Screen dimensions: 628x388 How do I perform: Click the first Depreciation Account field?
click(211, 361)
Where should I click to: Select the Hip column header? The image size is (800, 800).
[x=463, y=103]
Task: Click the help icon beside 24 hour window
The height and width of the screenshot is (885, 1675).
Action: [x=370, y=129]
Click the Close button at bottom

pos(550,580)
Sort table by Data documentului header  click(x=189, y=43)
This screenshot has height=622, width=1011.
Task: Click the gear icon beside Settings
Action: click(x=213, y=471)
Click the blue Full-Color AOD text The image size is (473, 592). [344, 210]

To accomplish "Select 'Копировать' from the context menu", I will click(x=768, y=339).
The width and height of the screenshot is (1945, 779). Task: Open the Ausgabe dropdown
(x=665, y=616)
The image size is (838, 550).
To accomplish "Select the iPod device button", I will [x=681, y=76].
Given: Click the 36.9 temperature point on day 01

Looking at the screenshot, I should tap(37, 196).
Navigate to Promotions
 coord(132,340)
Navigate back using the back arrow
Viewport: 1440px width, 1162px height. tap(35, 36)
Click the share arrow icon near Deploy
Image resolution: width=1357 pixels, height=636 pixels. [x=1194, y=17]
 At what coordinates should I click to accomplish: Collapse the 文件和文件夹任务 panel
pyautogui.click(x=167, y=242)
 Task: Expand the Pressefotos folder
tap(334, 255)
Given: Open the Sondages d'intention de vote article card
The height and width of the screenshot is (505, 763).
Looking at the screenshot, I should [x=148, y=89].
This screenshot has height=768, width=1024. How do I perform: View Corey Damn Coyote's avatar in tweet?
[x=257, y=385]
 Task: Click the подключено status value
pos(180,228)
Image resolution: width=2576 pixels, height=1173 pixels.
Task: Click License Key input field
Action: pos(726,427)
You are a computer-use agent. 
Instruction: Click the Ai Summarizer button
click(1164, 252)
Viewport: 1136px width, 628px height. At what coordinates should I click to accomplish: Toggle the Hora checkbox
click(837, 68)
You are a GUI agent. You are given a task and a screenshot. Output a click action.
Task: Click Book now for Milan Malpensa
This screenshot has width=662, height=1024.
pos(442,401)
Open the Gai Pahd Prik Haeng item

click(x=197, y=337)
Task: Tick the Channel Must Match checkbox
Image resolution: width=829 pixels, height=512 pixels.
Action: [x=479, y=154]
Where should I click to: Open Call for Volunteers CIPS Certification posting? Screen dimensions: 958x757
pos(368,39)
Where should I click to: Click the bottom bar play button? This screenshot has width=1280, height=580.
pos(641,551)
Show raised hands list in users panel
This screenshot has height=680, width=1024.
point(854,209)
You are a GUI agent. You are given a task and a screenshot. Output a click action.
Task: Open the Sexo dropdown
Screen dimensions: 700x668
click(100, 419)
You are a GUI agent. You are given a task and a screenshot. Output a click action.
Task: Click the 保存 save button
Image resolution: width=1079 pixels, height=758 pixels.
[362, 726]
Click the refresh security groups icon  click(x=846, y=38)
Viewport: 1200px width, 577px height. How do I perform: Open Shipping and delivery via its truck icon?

Instructions to follow => Return, with no change at all, every line in the entries above from the line containing "This screenshot has height=768, width=1024." through the line containing "You are a computer-use agent.".

Result =>
This screenshot has height=768, width=1024. How do I perform: View Corey Damn Coyote's avatar in tweet?
[x=257, y=385]
 Task: Click the подключено status value
pos(180,228)
Image resolution: width=2576 pixels, height=1173 pixels.
Task: Click License Key input field
Action: pos(726,427)
You are a computer-use agent. 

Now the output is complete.